My Profile
Hi, I am Shijia Peng (彭莳嘉). I currently work at the Department of Organismic and Evolutionary Biology, Harvard University. I am a post-doc fellow with professor Charles Davis and professor Aaron M. Ellison, focusing on the phenological responses of plants to climate changes. I obtained my Ph. D degree from Sun Yat-sen University in 2018. And then I am a post-doc working with professor Zhiheng Wang, Peking University, focusing on the impacts of climate and land-cover changes on woody species in China (2019.01-2022.03).
Climate Changes
Biological Invasions
Land-cover changes
Biodiversity & Macroecology & Conservation Biology
We are experiencing a severe biodiversity crisis. To better understand global biodiversity patterns under the Anthropocene, and how future conservation networks can be optimized to achieve global conservation goals (e.g. CBD 2050 and post-2020) in the future, it is necessary to integrate different sources of ecological, biological and environmental information.
My research is motivated by a need for a better understanding of rules of biodiversity for conservation during the current era of global changes. My research is interdisciplinary, integrating tools and perspectives of macroecology, conservation biology, species distribution modelings, meta-analyses and phylogenetics (see more on research page).

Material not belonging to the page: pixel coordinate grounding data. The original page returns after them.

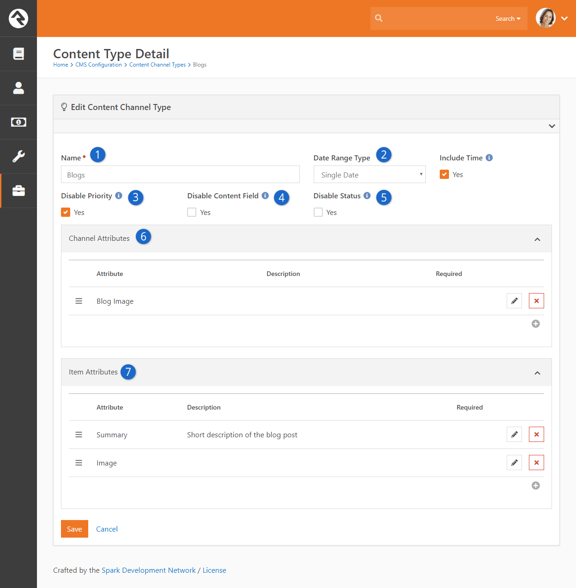The height and width of the screenshot is (588, 576).
Task: Collapse the Item Attributes panel
Action: [537, 373]
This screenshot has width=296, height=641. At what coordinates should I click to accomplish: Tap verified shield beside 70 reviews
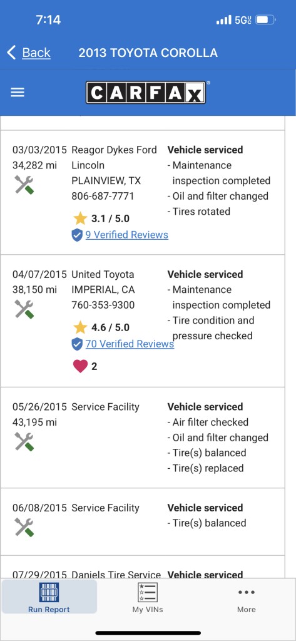pyautogui.click(x=77, y=344)
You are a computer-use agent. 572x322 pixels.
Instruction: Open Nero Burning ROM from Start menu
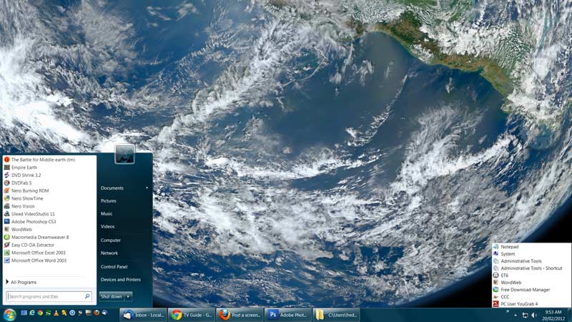click(30, 191)
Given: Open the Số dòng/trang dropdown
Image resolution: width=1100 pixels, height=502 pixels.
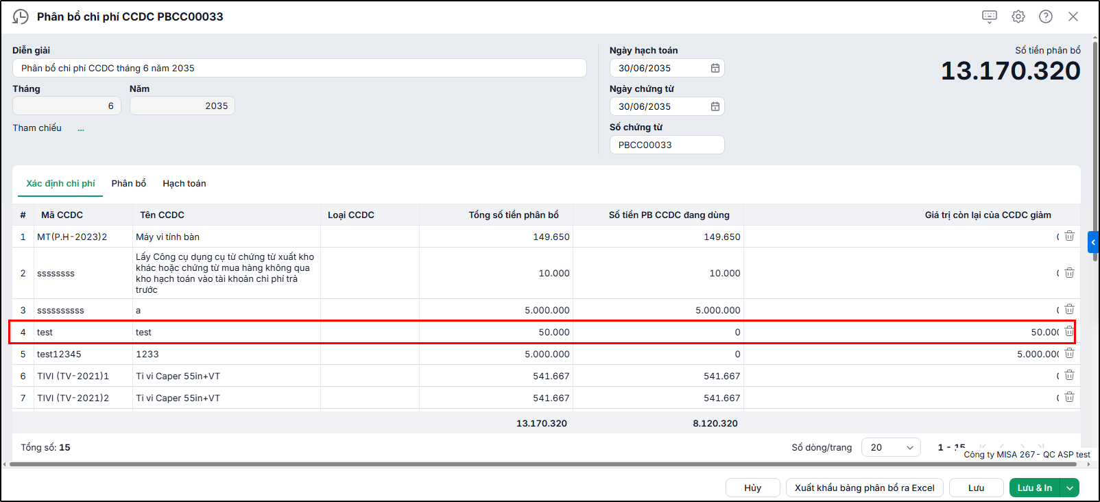Looking at the screenshot, I should click(891, 447).
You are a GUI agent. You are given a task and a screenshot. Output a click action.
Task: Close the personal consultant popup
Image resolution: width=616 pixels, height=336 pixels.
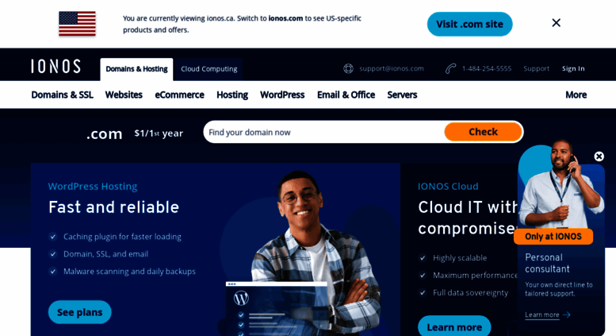click(599, 156)
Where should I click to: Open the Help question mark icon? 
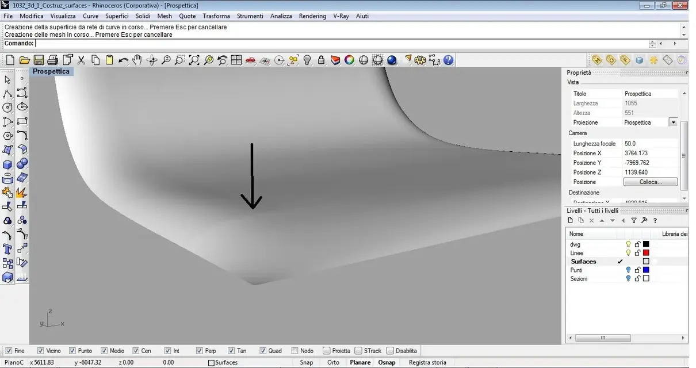coord(449,60)
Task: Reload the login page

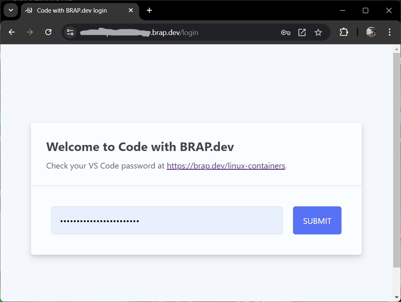Action: [x=48, y=32]
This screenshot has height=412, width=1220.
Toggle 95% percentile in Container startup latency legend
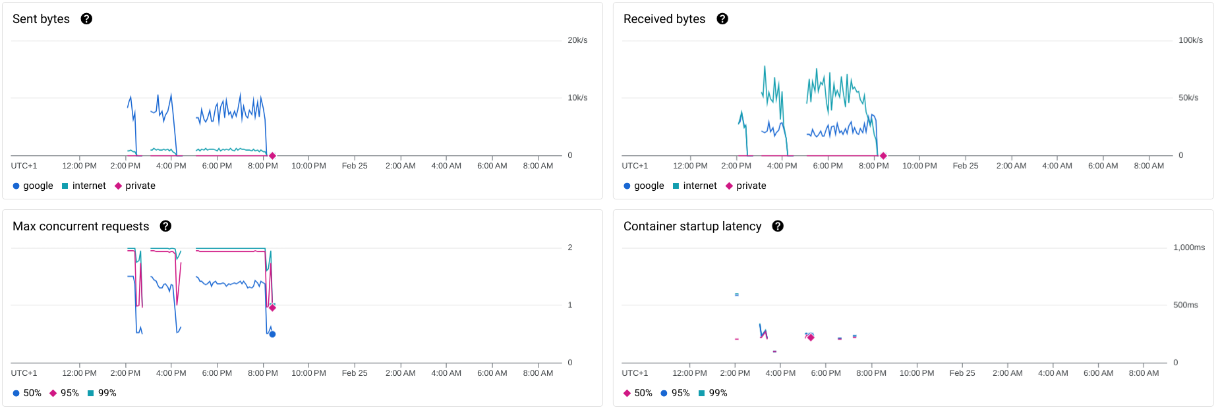click(x=676, y=394)
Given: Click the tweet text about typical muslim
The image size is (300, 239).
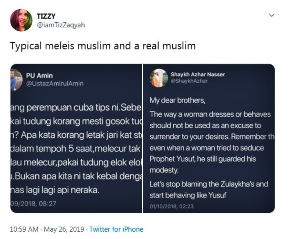Looking at the screenshot, I should [x=103, y=46].
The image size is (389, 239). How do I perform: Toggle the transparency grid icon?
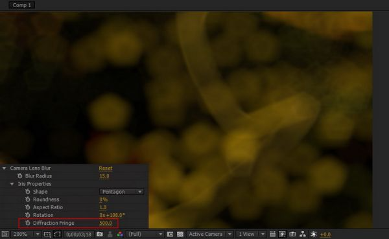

During my post-doc stage in Peking University, I mainly used macroecological theory, combined with phylogenetic comparative methods and conservation planning techniques to explore how climate and land-use change affect species distributions. I mapped the geographical biodiversity patterns of woody species under current and projected future environmental conditions in China. Specifically, I studied the latitudinal patterns in the thermal tolerance, and vulnerability of woody species under projected climate warming in 2050s and 2070s (Peng et al. 2021, Ecography). I assessed the woody species that will be threatened by the 2070s in China and identified priority areas for woody species conservation using various biodiversity facets (Peng et al. 2022, Journal of Applied Ecology). I also completed a project recently investigating the impacts of climate and land-use change on tree of life in China, assessing the effectiveness of the existing protected areas for conserving evolutionary history of woody species (Peng et al. 2022 Proceedings of the royal society B).